Repeat all of the records verbatim.

═══ DATA SECTION

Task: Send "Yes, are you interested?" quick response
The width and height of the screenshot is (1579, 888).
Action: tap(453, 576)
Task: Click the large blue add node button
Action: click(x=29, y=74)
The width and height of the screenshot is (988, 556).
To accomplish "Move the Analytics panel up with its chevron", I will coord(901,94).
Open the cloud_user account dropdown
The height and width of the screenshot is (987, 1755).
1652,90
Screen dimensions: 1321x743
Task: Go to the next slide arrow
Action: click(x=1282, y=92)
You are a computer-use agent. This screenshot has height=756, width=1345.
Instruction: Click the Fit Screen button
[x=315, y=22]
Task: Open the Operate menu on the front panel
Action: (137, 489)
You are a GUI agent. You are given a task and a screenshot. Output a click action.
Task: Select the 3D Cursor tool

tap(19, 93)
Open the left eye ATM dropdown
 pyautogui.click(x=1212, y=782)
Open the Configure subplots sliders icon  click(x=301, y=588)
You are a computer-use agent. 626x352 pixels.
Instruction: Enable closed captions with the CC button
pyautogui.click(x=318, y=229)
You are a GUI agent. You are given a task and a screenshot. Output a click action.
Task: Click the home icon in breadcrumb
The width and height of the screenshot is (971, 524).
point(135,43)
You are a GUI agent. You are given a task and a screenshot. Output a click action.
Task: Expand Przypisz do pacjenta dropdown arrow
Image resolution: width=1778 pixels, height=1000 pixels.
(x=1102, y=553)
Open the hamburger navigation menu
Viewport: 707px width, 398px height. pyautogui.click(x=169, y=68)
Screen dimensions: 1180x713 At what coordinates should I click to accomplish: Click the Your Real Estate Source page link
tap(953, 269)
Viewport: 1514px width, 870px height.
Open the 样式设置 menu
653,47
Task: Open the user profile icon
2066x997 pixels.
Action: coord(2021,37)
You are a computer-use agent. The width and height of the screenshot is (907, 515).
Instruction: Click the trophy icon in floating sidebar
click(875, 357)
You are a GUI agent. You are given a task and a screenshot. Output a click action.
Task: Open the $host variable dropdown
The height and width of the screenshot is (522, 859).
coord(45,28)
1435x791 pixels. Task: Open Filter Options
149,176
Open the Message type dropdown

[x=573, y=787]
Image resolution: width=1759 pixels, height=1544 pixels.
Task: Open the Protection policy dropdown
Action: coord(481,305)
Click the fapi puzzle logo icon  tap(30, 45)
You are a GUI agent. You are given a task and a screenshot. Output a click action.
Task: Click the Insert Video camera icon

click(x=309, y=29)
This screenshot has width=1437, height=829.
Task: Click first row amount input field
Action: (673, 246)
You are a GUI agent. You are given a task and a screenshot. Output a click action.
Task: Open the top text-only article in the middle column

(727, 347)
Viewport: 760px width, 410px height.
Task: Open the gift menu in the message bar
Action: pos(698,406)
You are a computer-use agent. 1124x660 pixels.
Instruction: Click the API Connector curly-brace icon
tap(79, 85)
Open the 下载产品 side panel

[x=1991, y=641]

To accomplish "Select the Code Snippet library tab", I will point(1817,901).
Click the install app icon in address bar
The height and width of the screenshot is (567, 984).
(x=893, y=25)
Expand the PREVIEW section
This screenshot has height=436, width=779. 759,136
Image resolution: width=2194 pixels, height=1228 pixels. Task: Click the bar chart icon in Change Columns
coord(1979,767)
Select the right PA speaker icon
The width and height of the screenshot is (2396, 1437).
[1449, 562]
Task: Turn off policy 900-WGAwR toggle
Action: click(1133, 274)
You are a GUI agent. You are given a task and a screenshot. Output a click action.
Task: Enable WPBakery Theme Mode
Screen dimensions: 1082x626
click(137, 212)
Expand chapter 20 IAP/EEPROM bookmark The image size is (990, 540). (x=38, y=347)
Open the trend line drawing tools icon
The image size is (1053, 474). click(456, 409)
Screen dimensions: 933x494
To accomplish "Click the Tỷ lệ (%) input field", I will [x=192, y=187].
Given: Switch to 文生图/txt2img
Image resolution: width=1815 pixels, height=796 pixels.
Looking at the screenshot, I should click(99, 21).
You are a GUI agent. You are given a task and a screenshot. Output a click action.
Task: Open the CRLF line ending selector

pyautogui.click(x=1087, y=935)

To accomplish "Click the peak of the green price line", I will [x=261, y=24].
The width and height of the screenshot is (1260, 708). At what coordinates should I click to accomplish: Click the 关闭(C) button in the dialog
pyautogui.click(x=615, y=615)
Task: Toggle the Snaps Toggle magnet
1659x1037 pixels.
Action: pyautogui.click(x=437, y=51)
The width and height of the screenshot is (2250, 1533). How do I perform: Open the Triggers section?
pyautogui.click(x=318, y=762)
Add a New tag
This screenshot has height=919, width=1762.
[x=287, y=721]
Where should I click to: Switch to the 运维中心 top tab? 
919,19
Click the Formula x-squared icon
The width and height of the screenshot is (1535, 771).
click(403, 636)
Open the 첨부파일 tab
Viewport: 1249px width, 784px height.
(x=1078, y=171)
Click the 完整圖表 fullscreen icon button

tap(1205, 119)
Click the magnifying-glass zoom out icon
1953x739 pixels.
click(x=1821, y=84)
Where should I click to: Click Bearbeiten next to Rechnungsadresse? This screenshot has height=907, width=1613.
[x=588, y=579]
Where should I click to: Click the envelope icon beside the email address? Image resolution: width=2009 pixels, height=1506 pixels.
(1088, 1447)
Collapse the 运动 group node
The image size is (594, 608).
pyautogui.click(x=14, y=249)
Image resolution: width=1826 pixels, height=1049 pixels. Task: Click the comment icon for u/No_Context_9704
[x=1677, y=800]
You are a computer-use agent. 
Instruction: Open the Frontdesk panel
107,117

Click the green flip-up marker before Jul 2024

══════

_PROBLEM SOLUTION_:
Task: Send "Yes, are you interested?" quick response
The width and height of the screenshot is (1579, 888).
Action: tap(453, 576)
Task: Click the large blue add node button
Action: click(x=29, y=74)
The width and height of the screenshot is (988, 556).
To accomplish "Move the Analytics panel up with its chevron", I will coord(901,94).
Open the cloud_user account dropdown
The height and width of the screenshot is (987, 1755).
1652,90
Screen dimensions: 1321x743
Task: Go to the next slide arrow
Action: click(x=1282, y=92)
You are a computer-use agent. This screenshot has height=756, width=1345.
Instruction: Click the Fit Screen button
[x=315, y=22]
Task: Open the Operate menu on the front panel
Action: (137, 489)
You are a GUI agent. You are given a task and a screenshot. Output a click action.
Task: Select the 3D Cursor tool

tap(19, 93)
Open the left eye ATM dropdown
 pyautogui.click(x=1212, y=782)
Open the Configure subplots sliders icon  click(x=301, y=588)
You are a computer-use agent. 626x352 pixels.
Instruction: Enable closed captions with the CC button
pyautogui.click(x=318, y=229)
You are a GUI agent. You are given a task and a screenshot. Output a click action.
Task: Click the home icon in breadcrumb
The width and height of the screenshot is (971, 524).
point(135,43)
You are a GUI agent. You are given a task and a screenshot. Output a click action.
Task: Expand Przypisz do pacjenta dropdown arrow
Image resolution: width=1778 pixels, height=1000 pixels.
(x=1102, y=553)
Open the hamburger navigation menu
Viewport: 707px width, 398px height. pyautogui.click(x=169, y=68)
Screen dimensions: 1180x713 At what coordinates should I click to accomplish: Click the Your Real Estate Source page link
tap(953, 269)
Viewport: 1514px width, 870px height.
Open the 样式设置 menu
653,47
Task: Open the user profile icon
2066x997 pixels.
Action: coord(2021,37)
You are a computer-use agent. The width and height of the screenshot is (907, 515).
Instruction: Click the trophy icon in floating sidebar
click(875, 357)
You are a GUI agent. You are given a task and a screenshot. Output a click action.
Task: Open the $host variable dropdown
The height and width of the screenshot is (522, 859).
coord(45,28)
1435x791 pixels. Task: Open Filter Options
149,176
Open the Message type dropdown

[x=573, y=787]
Image resolution: width=1759 pixels, height=1544 pixels.
Task: Open the Protection policy dropdown
Action: coord(481,305)
Click the fapi puzzle logo icon  tap(30, 45)
You are a GUI agent. You are given a task and a screenshot. Output a click action.
Task: Click the Insert Video camera icon

click(x=309, y=29)
This screenshot has width=1437, height=829.
Task: Click first row amount input field
Action: (673, 246)
You are a GUI agent. You are given a task and a screenshot. Output a click action.
Task: Open the top text-only article in the middle column

(727, 347)
Viewport: 760px width, 410px height.
Task: Open the gift menu in the message bar
Action: pos(698,406)
You are a computer-use agent. 1124x660 pixels.
Instruction: Click the API Connector curly-brace icon
tap(79, 85)
Open the 下载产品 side panel

[x=1991, y=641]

To accomplish "Select the Code Snippet library tab", I will point(1817,901).
Click the install app icon in address bar
The height and width of the screenshot is (567, 984).
(x=893, y=25)
Expand the PREVIEW section
This screenshot has height=436, width=779. 759,136
Image resolution: width=2194 pixels, height=1228 pixels. Task: Click the bar chart icon in Change Columns
coord(1979,767)
Select the right PA speaker icon
The width and height of the screenshot is (2396, 1437).
[1449, 562]
Task: Turn off policy 900-WGAwR toggle
Action: click(1133, 274)
You are a GUI agent. You are given a task and a screenshot. Output a click action.
Task: Enable WPBakery Theme Mode
Screen dimensions: 1082x626
click(137, 212)
Expand chapter 20 IAP/EEPROM bookmark The image size is (990, 540). (x=38, y=347)
Open the trend line drawing tools icon
The image size is (1053, 474). click(456, 409)
Screen dimensions: 933x494
To accomplish "Click the Tỷ lệ (%) input field", I will [x=192, y=187].
Given: Switch to 文生图/txt2img
Image resolution: width=1815 pixels, height=796 pixels.
Looking at the screenshot, I should click(99, 21).
You are a GUI agent. You are given a task and a screenshot. Output a click action.
Task: Open the CRLF line ending selector

pyautogui.click(x=1087, y=935)

To accomplish "Click the peak of the green price line", I will [x=261, y=24].
The width and height of the screenshot is (1260, 708). At what coordinates should I click to accomplish: Click the 关闭(C) button in the dialog
pyautogui.click(x=615, y=615)
Task: Toggle the Snaps Toggle magnet
1659x1037 pixels.
Action: pyautogui.click(x=437, y=51)
The width and height of the screenshot is (2250, 1533). How do I perform: Open the Triggers section?
pyautogui.click(x=318, y=762)
Add a New tag
This screenshot has height=919, width=1762.
[x=287, y=721]
Where should I click to: Switch to the 运维中心 top tab? 
919,19
Click the Formula x-squared icon
The width and height of the screenshot is (1535, 771).
click(403, 636)
Open the 첨부파일 tab
Viewport: 1249px width, 784px height.
(x=1078, y=171)
Click the 完整圖表 fullscreen icon button

tap(1205, 119)
Click the magnifying-glass zoom out icon
1953x739 pixels.
click(x=1821, y=84)
Where should I click to: Click Bearbeiten next to Rechnungsadresse? This screenshot has height=907, width=1613.
[x=588, y=579]
Where should I click to: Click the envelope icon beside the email address? Image resolution: width=2009 pixels, height=1506 pixels.
(1088, 1447)
Collapse the 运动 group node
The image size is (594, 608).
pyautogui.click(x=14, y=249)
Image resolution: width=1826 pixels, height=1049 pixels. Task: Click the comment icon for u/No_Context_9704
[x=1677, y=800]
You are a computer-use agent. 
Instruction: Open the Frontdesk panel
107,117

Click the green flip-up marker before Jul 2024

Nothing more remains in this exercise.